Image 1: For mobile applications, the ADFA 2 is simply attached to the vehicle roof using its magnetic base and connected to the SignalShark inside the vehicle. If the measuring technician needs to enter a building to trace the final few meters to the source, a handheld antenna is used to localize the target (PresseBox) ( Pfullingen, )
With the ADFA 2, Narda Safety Test Solutions present their second automatic direction finding antenna. The RF measurement specialists have increased the frequency range in this automatic DF antenna by more than three times. When connected to Narda’s powerful real time receiver, the SignalShark, this now means that it can precisely and reliably localize signals between 10 MHz and 8 GHz (ADFA 1: 200 MHz – 2.7 GHz). Just like its smaller “brother”, the ADFA 2 delivers extraordinarily stable measurement results in seconds – it is insensitive to reflections. Its wide frequency range means that direction finding at low and high frequencies is covered equally. Compact and universal, it is unique in the market in combining an extremely broad spectrum with the minimum outlay of equipment. This makes the ADFA 2 particularly interesting for use by mobile network providers and regulatory authorities, as well as for military applications.

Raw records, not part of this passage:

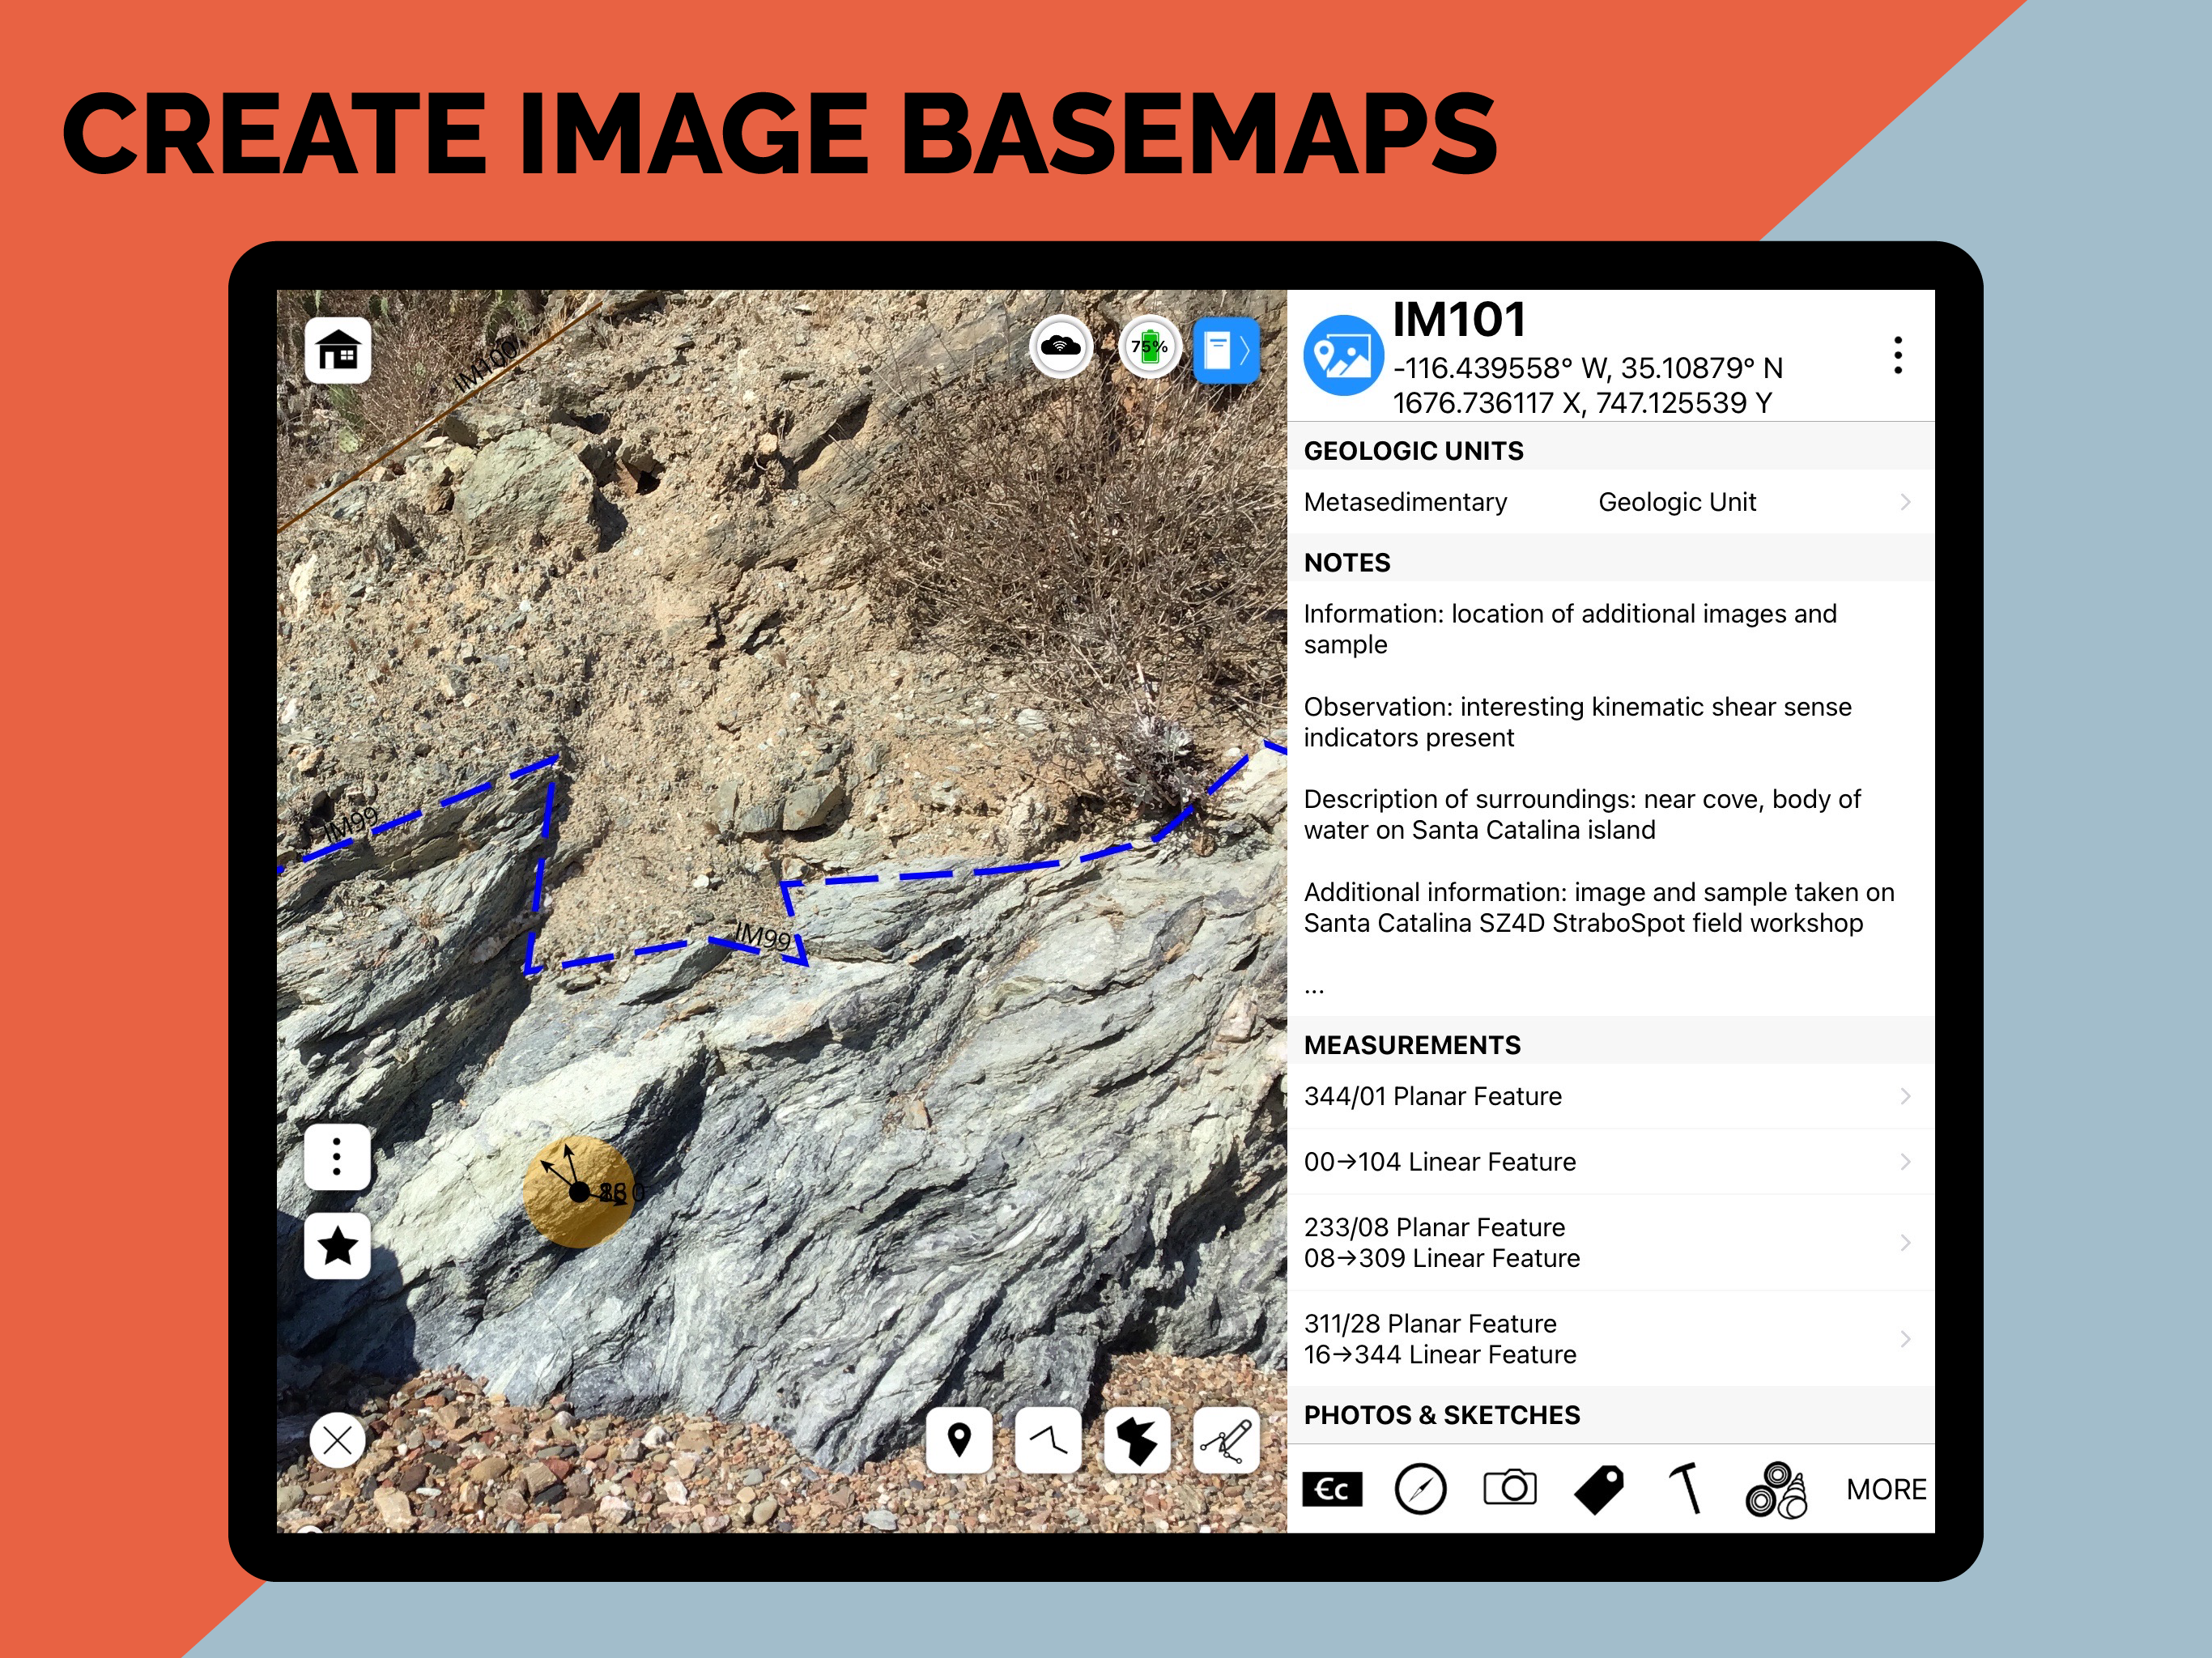This screenshot has width=2212, height=1658.
Task: Close the image basemap with X button
Action: point(338,1440)
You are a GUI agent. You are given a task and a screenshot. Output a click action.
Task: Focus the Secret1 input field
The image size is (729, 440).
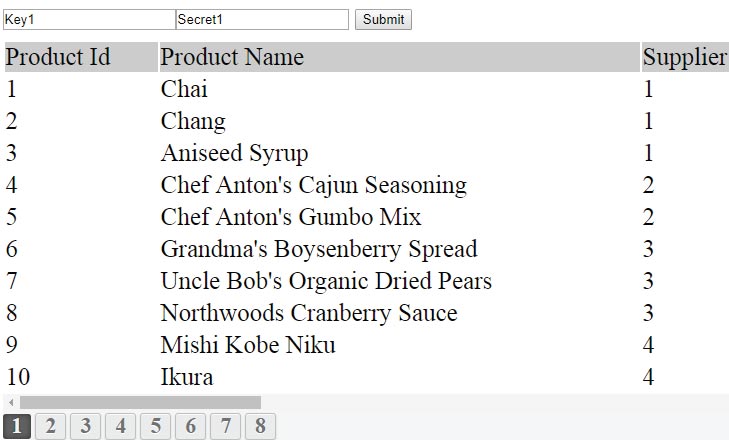(x=262, y=20)
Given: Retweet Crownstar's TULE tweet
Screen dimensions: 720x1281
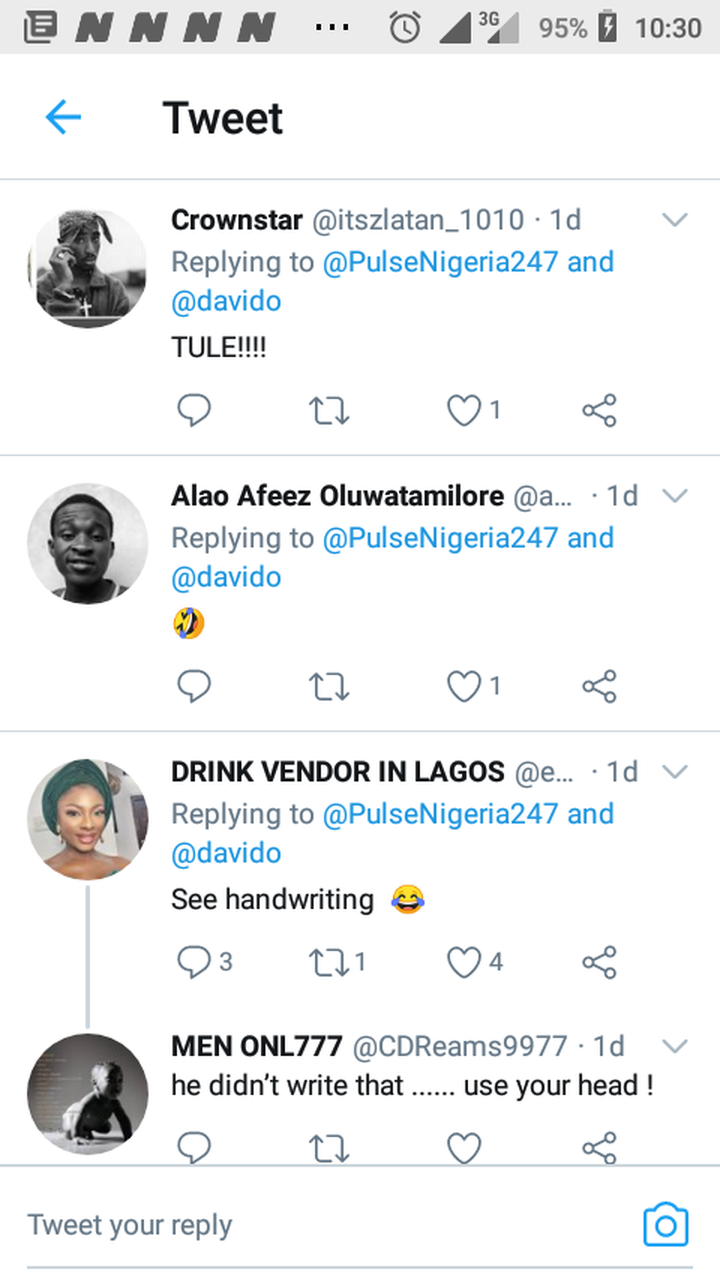Looking at the screenshot, I should coord(329,410).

For applications on the move, the ADFA 2 is easily attached and detached from a car roof with the aid of its magnetic base. A single cable links it to the SignalShark. It delivers precise results with the highest accuracy even without the vehicle correction tables that are usually required. Whilst still on the move, the measurement technician can superimpose a heatmap on a stored map on the SignalShark display as well as view the found direction. The powerful localization software in the device automatically indicates where the interference source is most likely to be located. No additional PC or assistance is required for this.

The heart of the ADFA 2 is an array of nine antenna elements (dipoles) arranged on a flat plane with a central omnidirectional reference antenna, which allows the measurement technician to observe the signal spectrum during direction finding. The principle of automatic direction finding using single channel receivers is based on the phase difference between the antenna elements. The nine dipoles are here measured against the central reference antenna. The greater the distances between them and thus the detected phase difference, the more reliable the bearings. As a result of the extended frequency range at both ends of the scale there is a new lower plane for the range from 10 to 200 MHz and an upper one for the range from 2.7 to 8 GHz. While the external diameter of only 480 millimeters is unchanged, these additional planes mean that the ADFA 2 weighs 6.5 kg, which is just 1 kg more than the ADFA 1 (200 MHz – 2.7 GHz).